A lot of publishers are that way. Some will want you to have an agent as well, though some will take unagented submissions. Even with an agent, I suspect a publisher looking at the submission will want to have an exclusive look while they are considering it.

It isn't legally binding (or at least it would be a stretch; see below), but your reputation is at stake. A lot of these people know each other. What are you going to do if one accepts? Not tell the others, so they don't realize what you did? What if one of them accepts as well? You kill your reputation for professionalism, and it is going to be that much more difficult to find a publisher to take you on. If you don't agree with a given publisher's submission terms, don't submit to them. By submitting, you've agreed to their conditions, in my view.

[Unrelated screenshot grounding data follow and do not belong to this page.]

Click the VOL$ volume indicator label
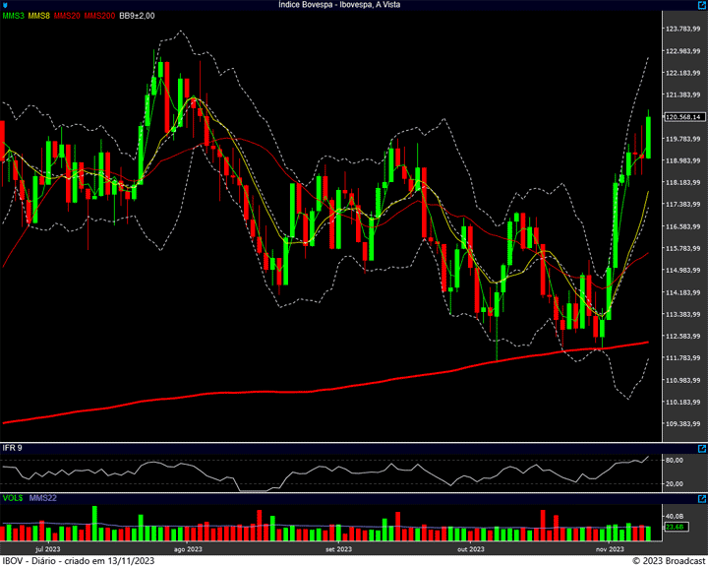 (13, 498)
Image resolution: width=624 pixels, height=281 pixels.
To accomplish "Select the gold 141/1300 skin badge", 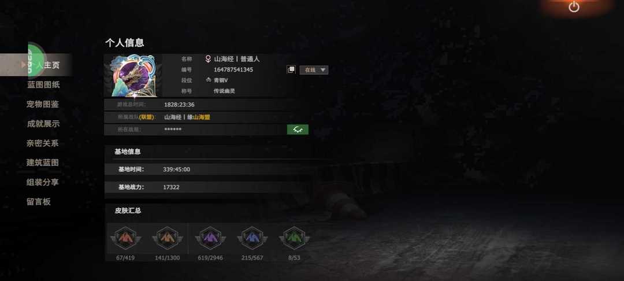I will [x=168, y=238].
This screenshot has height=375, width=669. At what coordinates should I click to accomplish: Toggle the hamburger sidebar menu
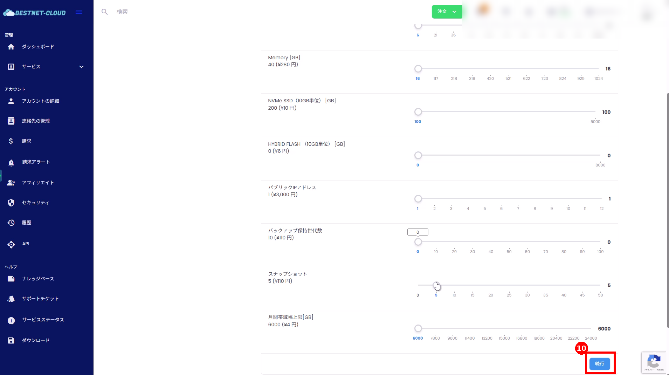pyautogui.click(x=79, y=12)
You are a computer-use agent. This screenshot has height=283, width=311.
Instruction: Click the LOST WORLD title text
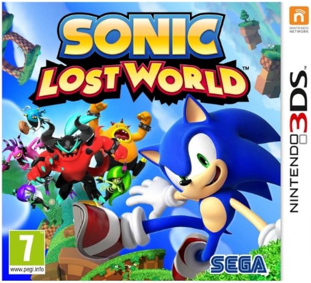click(139, 82)
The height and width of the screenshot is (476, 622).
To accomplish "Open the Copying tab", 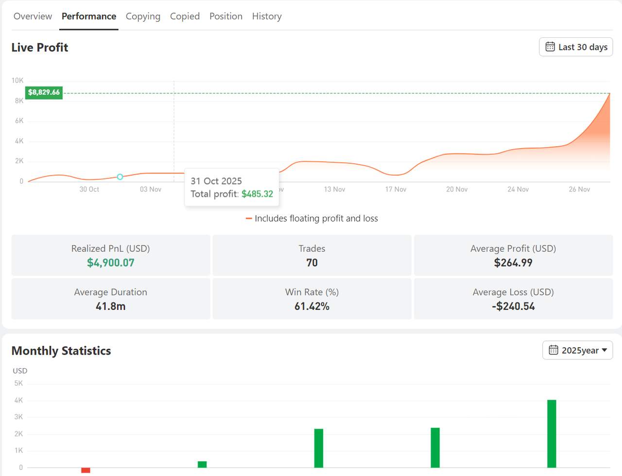I will point(143,16).
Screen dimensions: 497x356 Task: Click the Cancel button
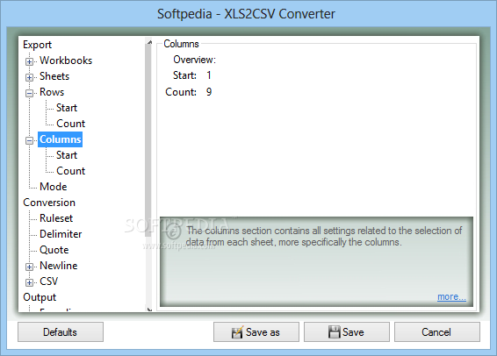437,332
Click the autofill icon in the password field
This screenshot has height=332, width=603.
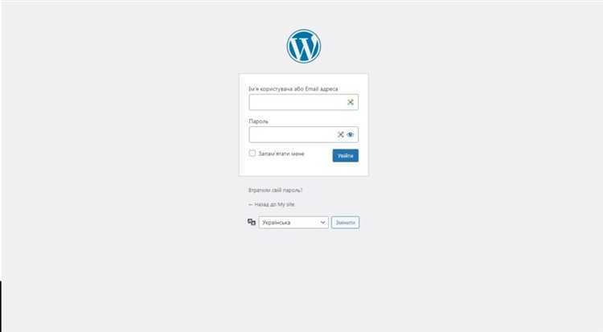[340, 134]

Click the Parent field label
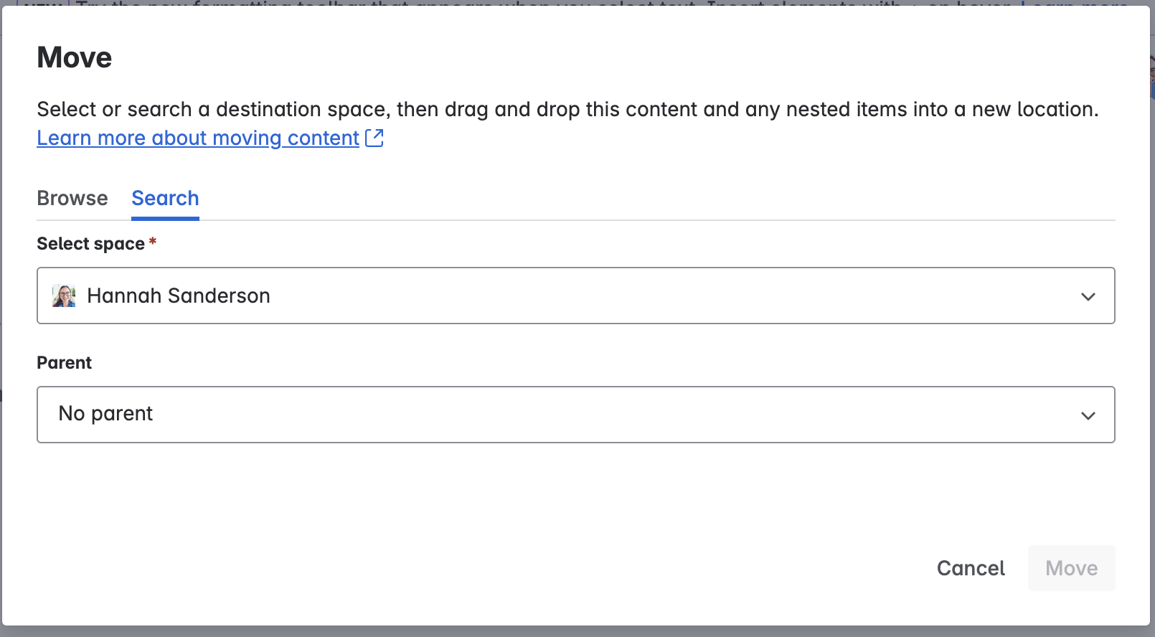pos(65,363)
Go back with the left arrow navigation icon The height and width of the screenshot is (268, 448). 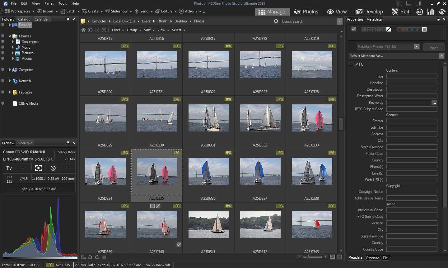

I suppose someone could also try to characterize a submission as an "offer" to have work published by them, in which case there could be legal ramifications if two publishers accepted, but I don't think that's a particularly strong argument.


----------



## Kelise (Apr 22, 2012)

It's quite common. Their reasoning for it is they don't want to do their side of the work if it turns out you've decided to go to someone else instead.


----------



## TWErvin2 (Apr 22, 2012)

It can take quite a long time, that's for sure. Having a reputable agent who the major houses are familiar with represent your work will speed things up and the agent will likely be able to contact/submit your work to several at a time. The trick there being to obtain an agent. Some would argue finding an agent is just as difficult as finding a publisher.

If you're going to submit to the slush pile, target the market that is most likely to publish what you've written. Submit it, and then begin writing something else while you're waiting.


----------



## Rhi Paille (Apr 25, 2012)

I agree with Twervin, it's insanely difficult to find an agent these days. And no matter where you go you're always in the slush pile. Unless you're already an author with a nice back list, or you come highly recommended either through an NYC MFA program, or another agent or editor, you're basically regarded as slush.

On the off chance that some secretary of some awesome agent picks up your book and thinks WOW (because he/she is NOT having a crappy day earning next to nothing, and in danger of going back to being a barista at Starbucks) then you're lucky. If they want to make a big deal out of you and basically create your career, even better! They do have a lot of connections and ways to turn you into the next Brandon Sanderson. 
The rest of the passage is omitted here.